The Akasaka Prince Classic House was built in 1930 as the residence of Yi Un, the last crown prince of Korea. (旧李王家邸).

Strategic bombing, the military strategy employed in total war with the goal of defeating the enemy by destroying its morale or its economic ability to produce and transport materiel, was used with a vengeance in the Pacific War. Sixty-six major cities in Japan had been bombed, “destroying 40 percent of these urban areas overall and rendering around 30 percent of their populations homeless,” writes John Dower in his Pulitzer Prize-winning Embracing Defeat. “In Tokyo, the largest metropolis, 65 percent of all residences were destroyed . . . The first American contingents to arrive in Japan . . . were invariably impressed, if not shocked, by the mile after mile of urban devastation . . . Russell Brines, the first foreign journalist to enter Tokyo, recorded that ‘everything had been flattened . . . Only thumbs stood up from the flatlands—chimneys of bathhouses, heavy house safes and an occasional stout building with heavy iron shutters.’” (Dower: 1999, pp. 45-46.)

Meiji Gakuin’s Memorial Hall (明治学院記念館) was built in 1890.

Having known of the extensive damage to Tokyo, it always perplexed me that certain buildings like those pictured here managed to remain, ostensibly unscathed by the bombings. Check out a satellite view of Tōkyō on GoogleMap and you’ll find many of these houses hidden like Fabergé Easter eggs in the urban sprawl of the metropolis.

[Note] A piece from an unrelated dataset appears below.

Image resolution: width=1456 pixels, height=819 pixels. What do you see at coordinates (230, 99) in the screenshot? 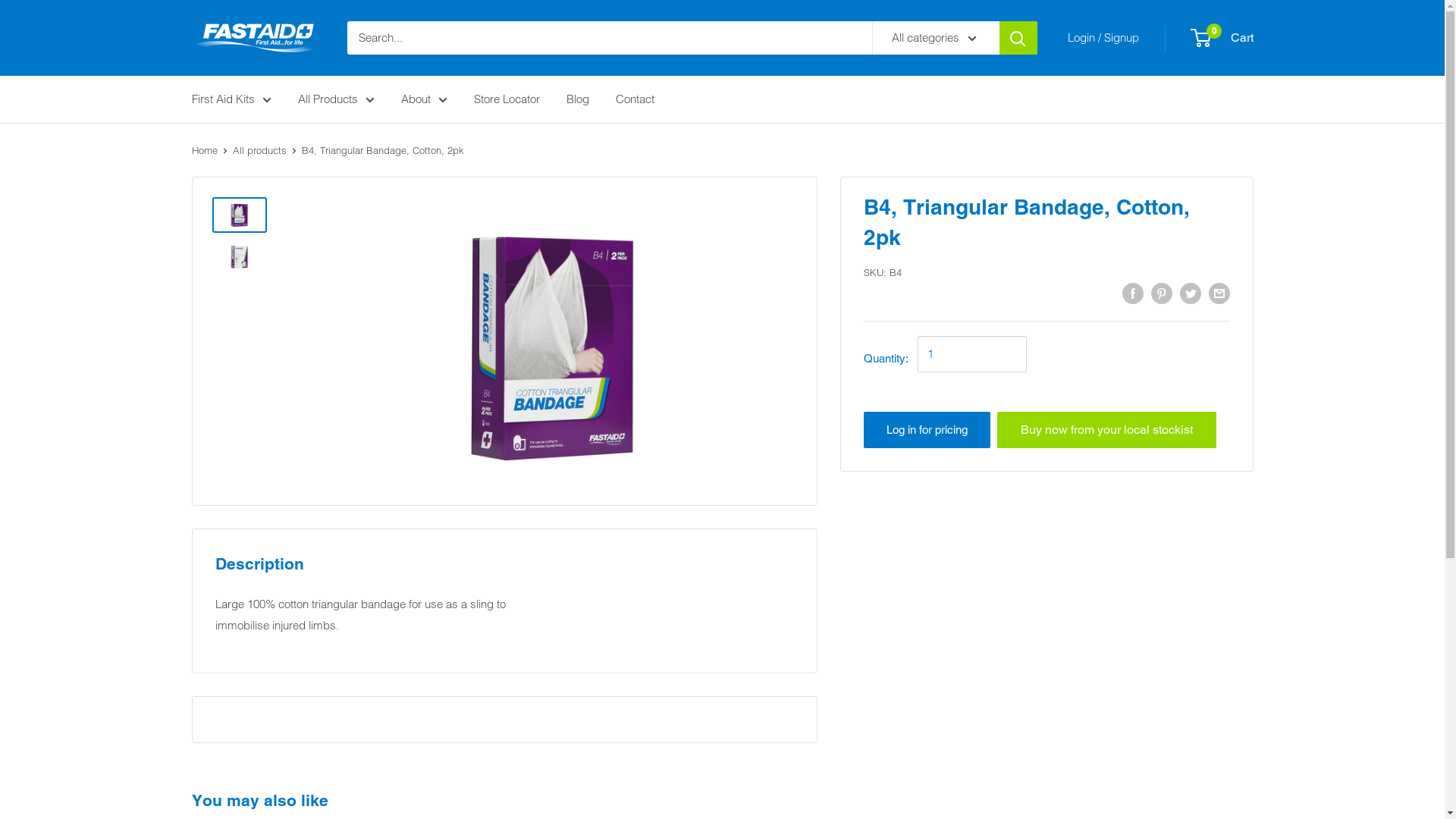
I see `'First Aid Kits'` at bounding box center [230, 99]. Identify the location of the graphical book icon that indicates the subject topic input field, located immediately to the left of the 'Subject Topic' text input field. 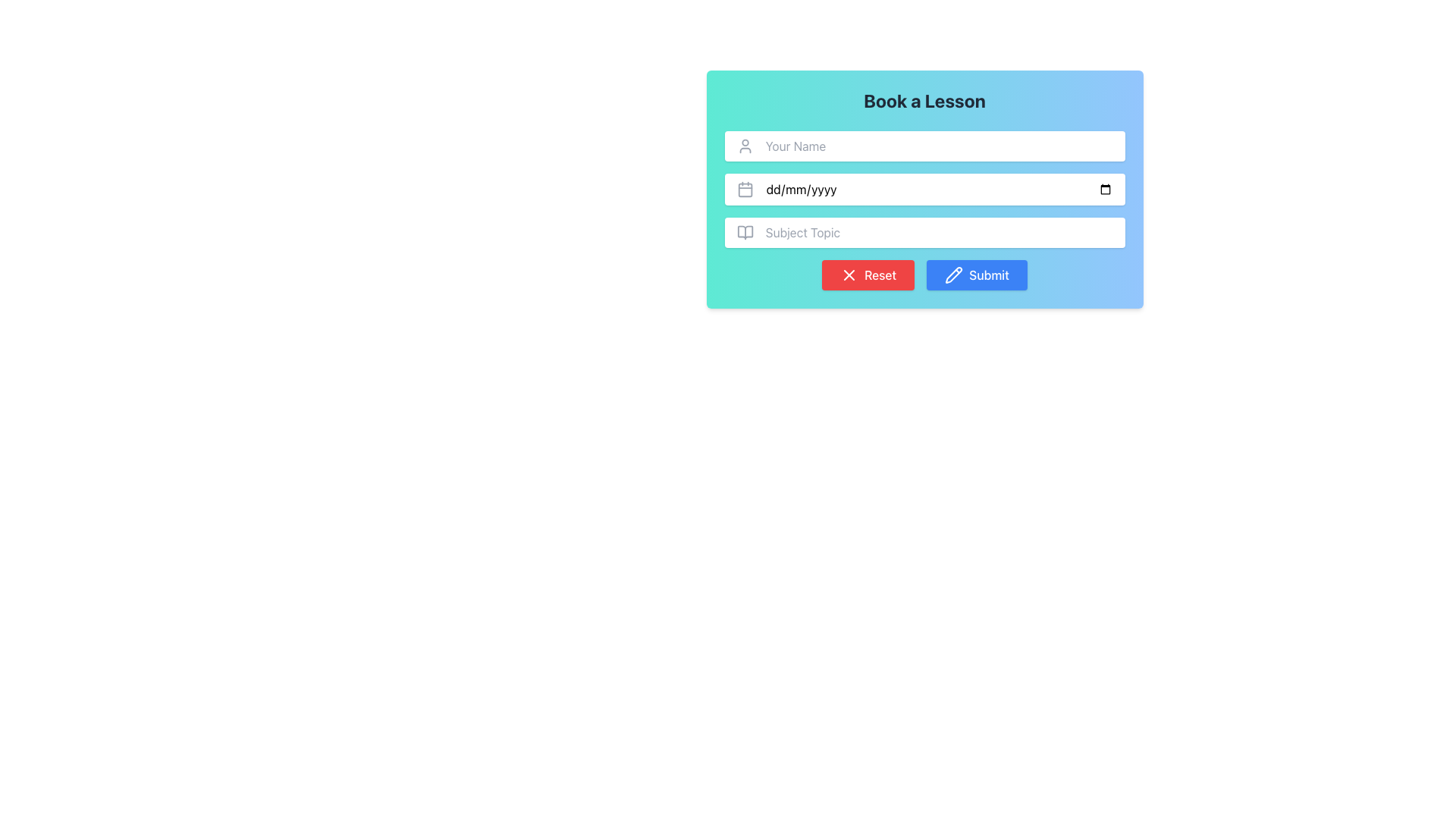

As I was re-reading Dower’s masterpiece on Japan in the wake of WWII, I learned that it was no coincidence that these mansions were spared:

“Even amid such extensive vistas of destruction, however, the conquerors found strange evidence of the selectiveness of their bombing policies. Vast areas of poor people’s residences, small shops, and factories in the capital were gutted, for instance, but a good number of the homes of the wealthy in fashionable neighborhoods survived to house the occupation’s officer corps. Tokyo’s financial district, largely undamaged would soon become “little America,” home to MacArhur’s General Headquarters (GHC). Undamaged also was the building that housed much of the imperial military bureaucracy at war’s end. With a nice sense of irony, the victors subsequently appropriated this for their war crimes trials of top leaders.” (Dower: 1999, pp. 46-47.)

The former residence of Iwasaki Hisaya, an industrialist from the Meiji to Show periods (i.e. Mitsubishi Corporation), was constructed in 1896. It is located in Ikenohatai. (旧岩崎邸庭園)

Former residence of the Maeda family, built in 1929-30. Maeda was the 16th head of the Kaga Domain (present-day Ishikawa and Toyama prefectures). The Maeda rose to prominence as daimyō under the Tokugawa Shogunate and were second only to the Tokugawa Clan in regards to land value.

I have more photos of these buildings and houses which I will upload later.